**Stated task 1:**
According to the text on retrieval-based language models, what could the minimal unit for retrieval be?

### Text extract ###

Moreover, these parametric LMs are fundamentally incapable of adapting over time, often hallucinate, and may leak private data from the training corpus. […] Retrieval-based LMs can outperform LMs without retrieval by a large margin with much fewer parameters, can update their knowledge by replacing their retrieval corpora, and provide citations for users to easily verify and evaluate the predictions.
Besides ease of updating knowledge, the retrieval-based approaches also have following advantages:
- Traceability, Verifiability, Interpretability, and Controllability: They mean the same thing for RALMs.
- Privacy and Copyright: The LMs are only responsible for making inference. The more relevant documents are stored in the databases.
There are some use cases where the RALMs are most suitable:
- Long-tail: For example, “Where is the Toronto zoo located?”
- Knowledge Update: For example, “what is the population of Toronto metropolitan area in 2000?”
- Verifiability, Factuality, and Hallucination
- Parameter-Efficiency: RALMs could improve performance of smaller LMs and make them competitive with larger ones.
- Parameter Update: We do not have to update the model itself when we could update the database.
- OOD Generalization
Architecture
Three elements of RALMs:
- What to Retrieve? What is the minimal unit for retrieval. The choices could be token, document, or text chunk.
- How to Use the Retrieval Results? Input, output, or somewhere in between?
- When to Retrieve? Only once, every token, or somewhere in between?

- 
REALM is one of the first works in RALM. The goal is improving MLM LM pretraining. The followup papers include DPR, RAG, Atlas; they all focus on knowledge intensive tasks:
- DPR
- RAG
- Atlas
 
- 
Retrieval-in-context LM
- REPLUG: The prompt is used to retrieved a set of documents; these documents are then prepended to the prompt and form an ensemble to predict the new tokens.
- 
Ram et al.: We do not have to use the entire prompt as query. It may be better to use more recent tokens (due to higher relevance to the tokens to generate) as long as they are not too short.
Further, we may want to retrieve more often. For example, after we have already generated some tokens, it is time to retrieve again for the next batch of new tokens. 
 
- 
RETRO
- Used in the intermediate layer. Specifically, each prompt is chunked into multiple pieces and sent to retrieve some results; these results are sent into the LM through a specially design attention mechanism. The authors also consider some parallelization techniques for the sake of efficiency.
- Another orthogonal finding of this paper is that the scale of the datastores are important.
 
- 
kNN-LM
- Using the test prefix to query for the prefixes that are already continued with new tokens. The token to generate will be an linear interpolation between the actual generated new tokens and the new tokens that belong to the best match prefix.
- 
The motivation of this design is that the text representations of the entire sentences could be quite different even though the same word appears in it. For example, the word “torch” and “cheap.”

### Extracted data ###

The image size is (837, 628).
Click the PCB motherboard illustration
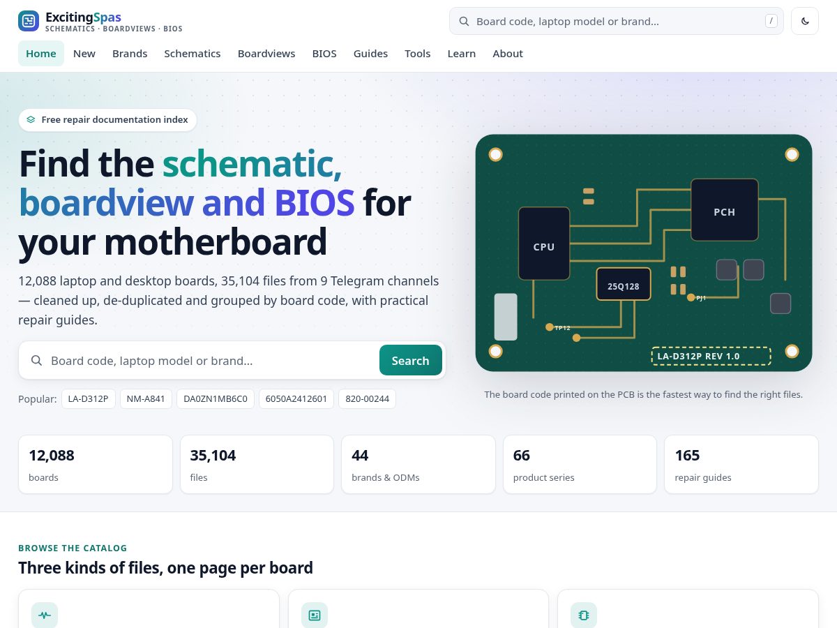tap(644, 253)
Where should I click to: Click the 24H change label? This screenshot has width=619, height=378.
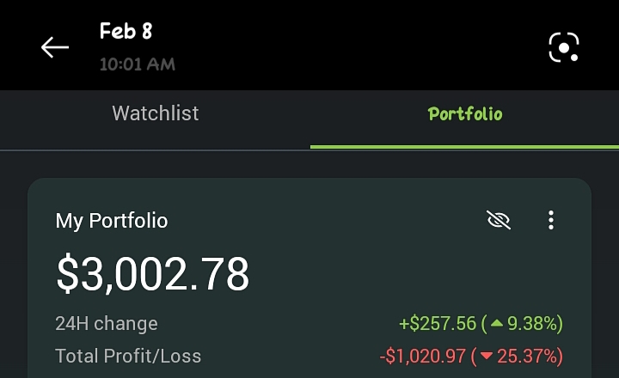coord(107,324)
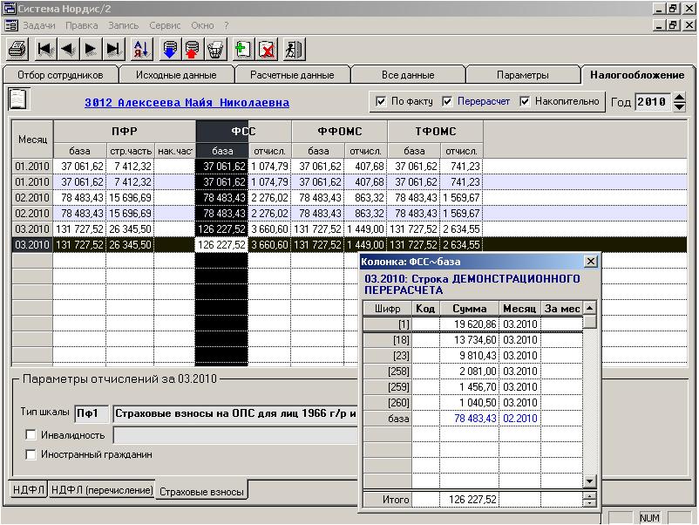Click the Тип шкалы Пф1 field
The width and height of the screenshot is (699, 525).
point(92,413)
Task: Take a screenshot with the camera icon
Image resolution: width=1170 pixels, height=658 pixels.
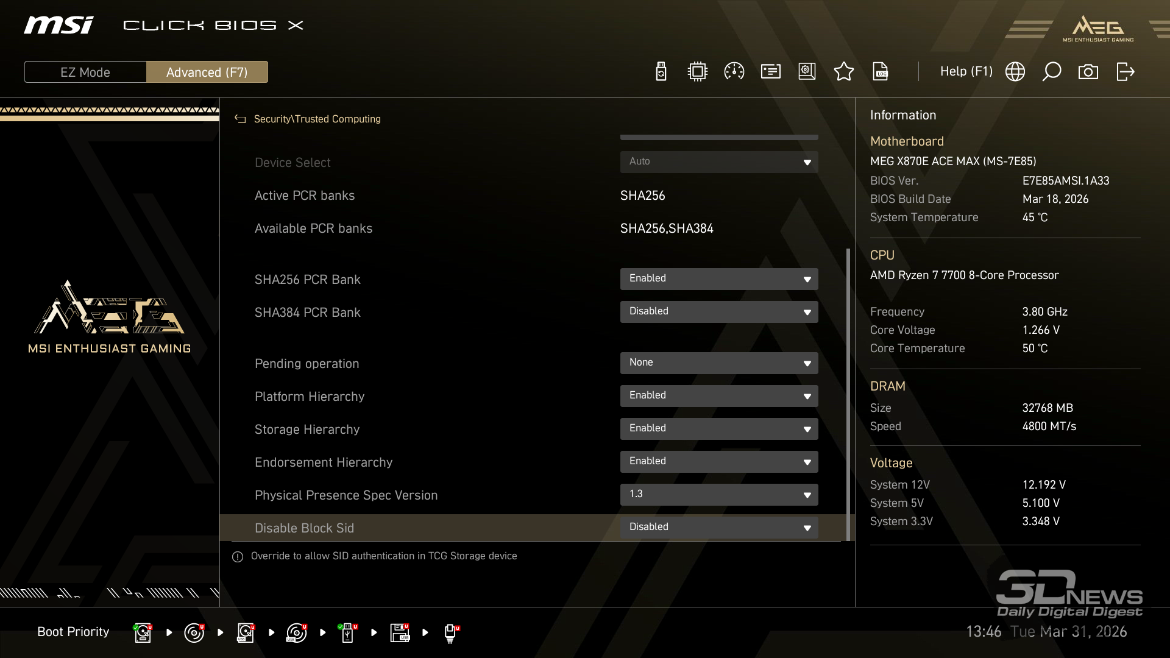Action: [x=1088, y=72]
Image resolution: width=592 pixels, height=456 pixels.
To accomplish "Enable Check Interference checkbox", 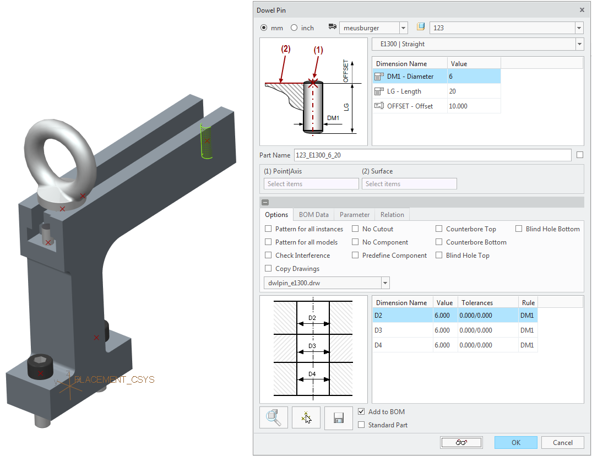I will click(268, 255).
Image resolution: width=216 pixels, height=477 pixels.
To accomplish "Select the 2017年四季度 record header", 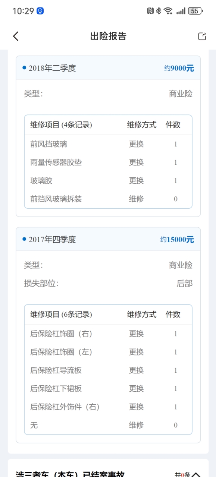I will 108,239.
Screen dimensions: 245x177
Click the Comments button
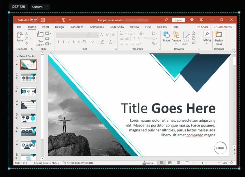click(x=223, y=27)
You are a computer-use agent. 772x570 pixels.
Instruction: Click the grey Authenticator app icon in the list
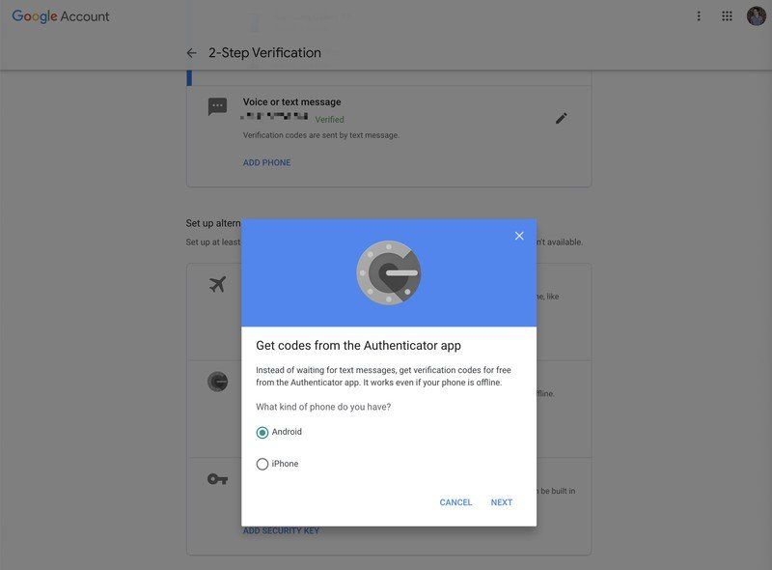click(x=218, y=380)
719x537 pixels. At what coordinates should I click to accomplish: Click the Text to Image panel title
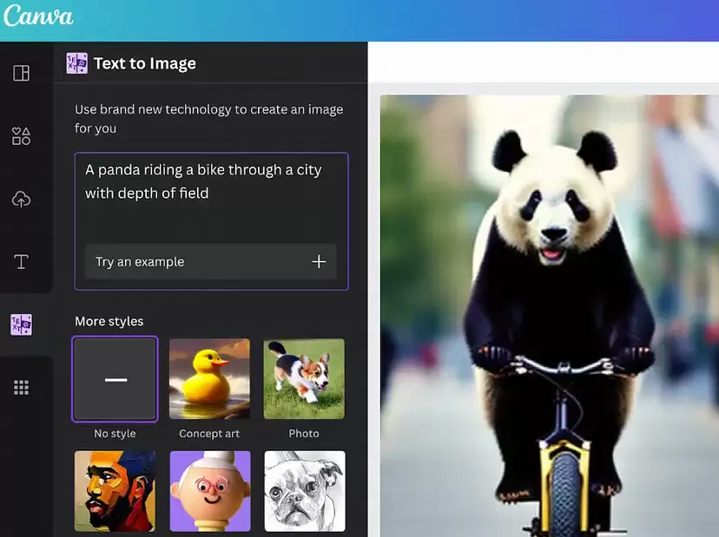tap(145, 63)
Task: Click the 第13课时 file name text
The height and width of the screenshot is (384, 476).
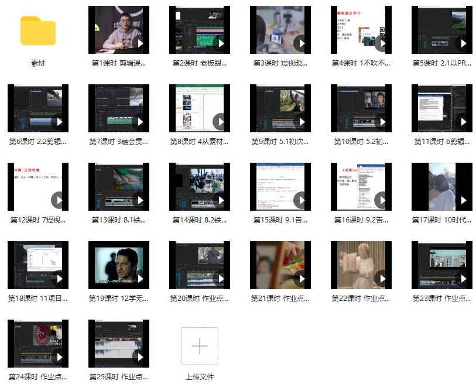Action: pos(119,220)
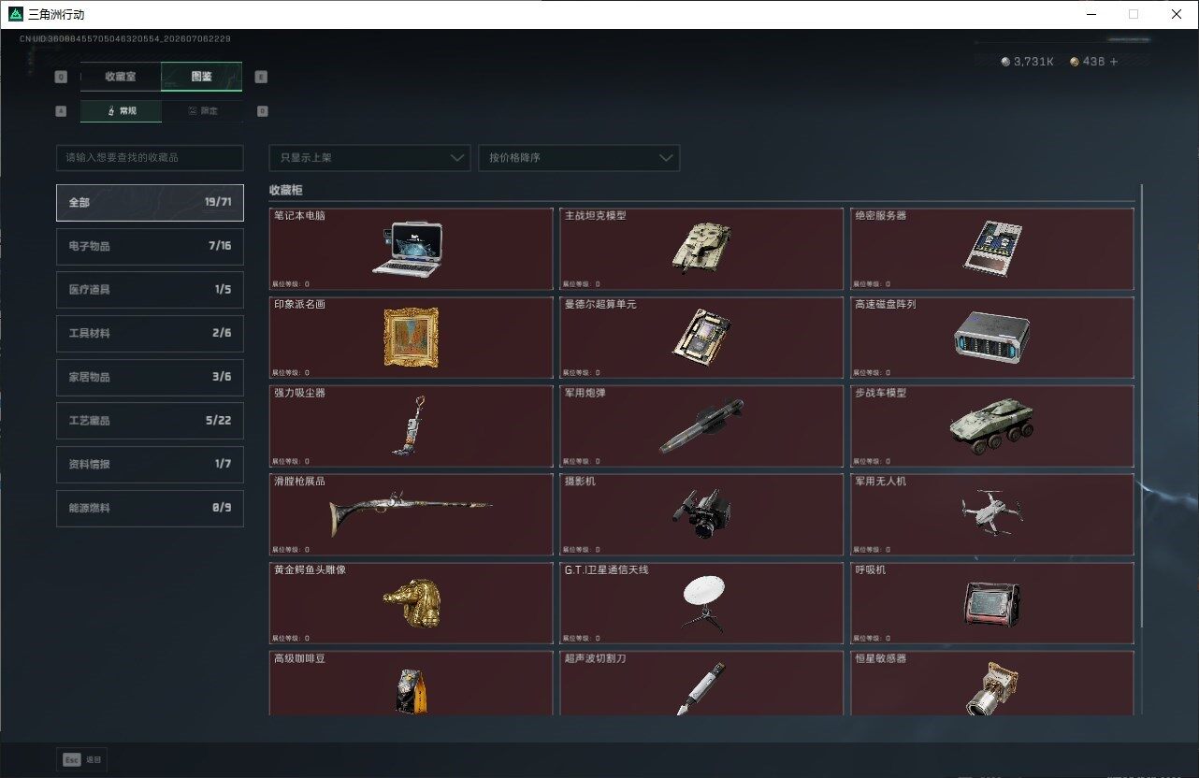Select the 工艺藏品 category
This screenshot has height=778, width=1199.
tap(150, 421)
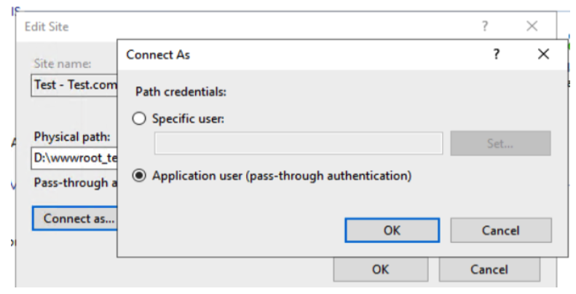This screenshot has height=294, width=576.
Task: Click the Path credentials label
Action: tap(181, 93)
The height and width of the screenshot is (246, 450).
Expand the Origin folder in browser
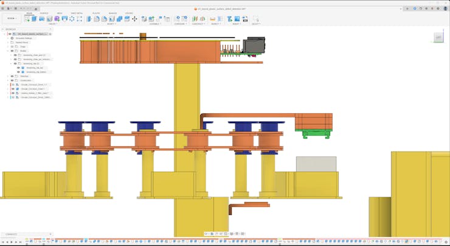[x=8, y=46]
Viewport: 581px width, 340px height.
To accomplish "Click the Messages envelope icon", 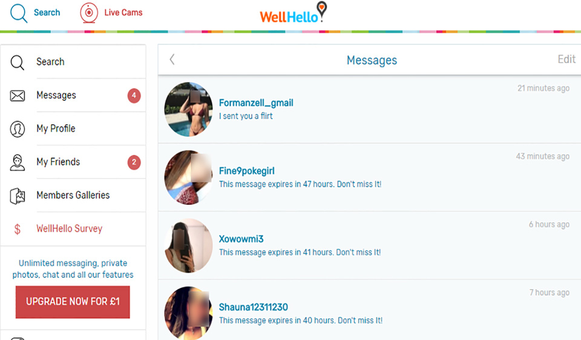I will pyautogui.click(x=18, y=96).
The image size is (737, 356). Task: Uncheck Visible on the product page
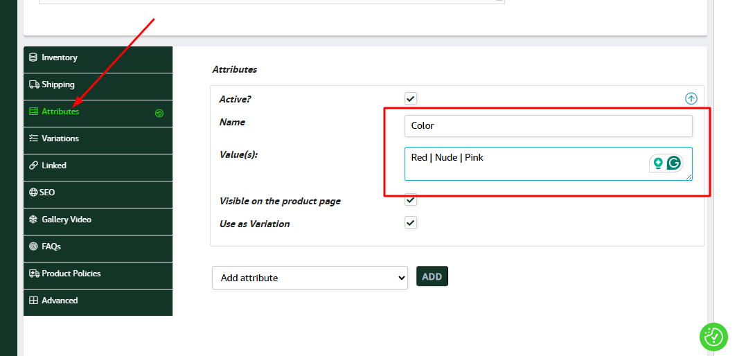click(411, 200)
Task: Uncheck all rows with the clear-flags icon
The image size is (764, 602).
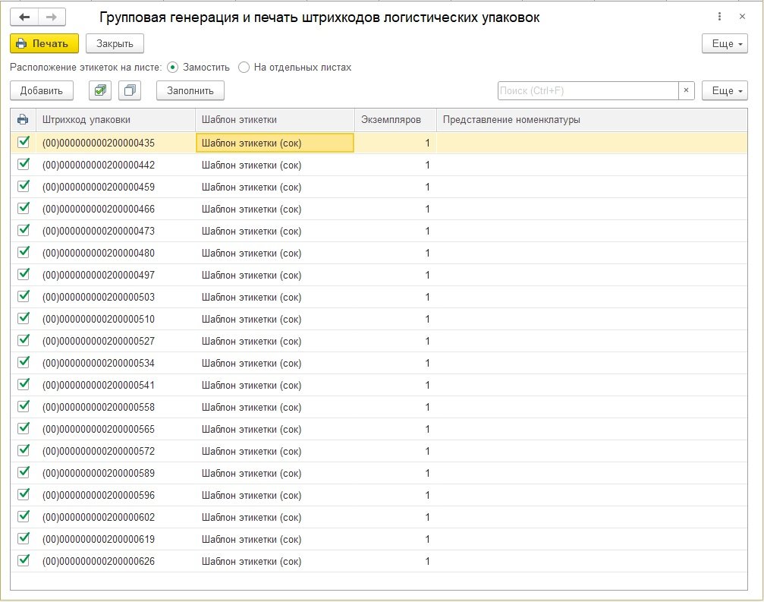Action: 130,91
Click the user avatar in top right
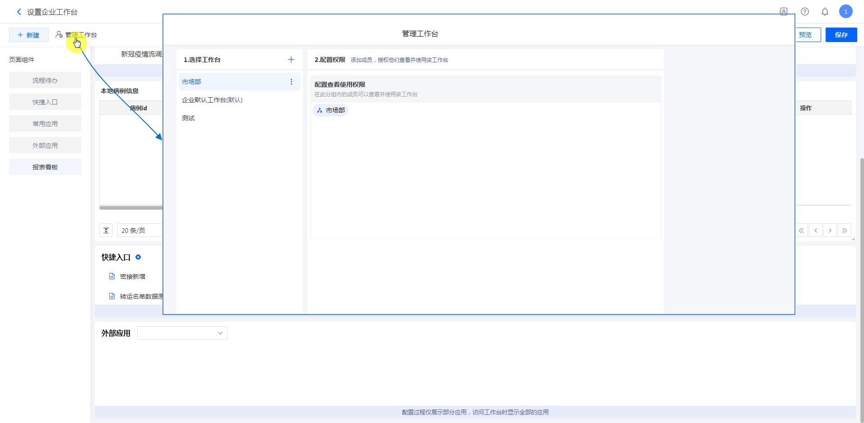 [845, 12]
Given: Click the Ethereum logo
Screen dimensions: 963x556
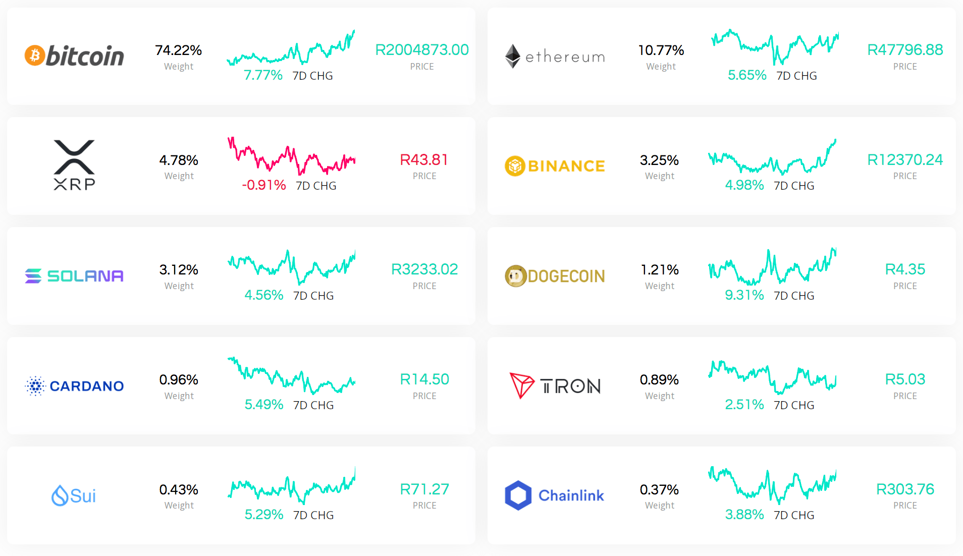Looking at the screenshot, I should 555,56.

###

**Stated task 2:**
Repeat the part of the rows that opens with the line containing "Task: Uncheck all" and runs through the last row, both ends included. Leave the pictures out.

**Worked solution 1:**
A token, a document, or a text chunk.

**Worked solution 2:**
Task: Uncheck all rows with the clear-flags icon
The image size is (764, 602).
Action: 130,91
Click the user avatar in top right
 [845, 12]
Given: Click the Ethereum logo
Screen dimensions: 963x556
Looking at the screenshot, I should 555,56.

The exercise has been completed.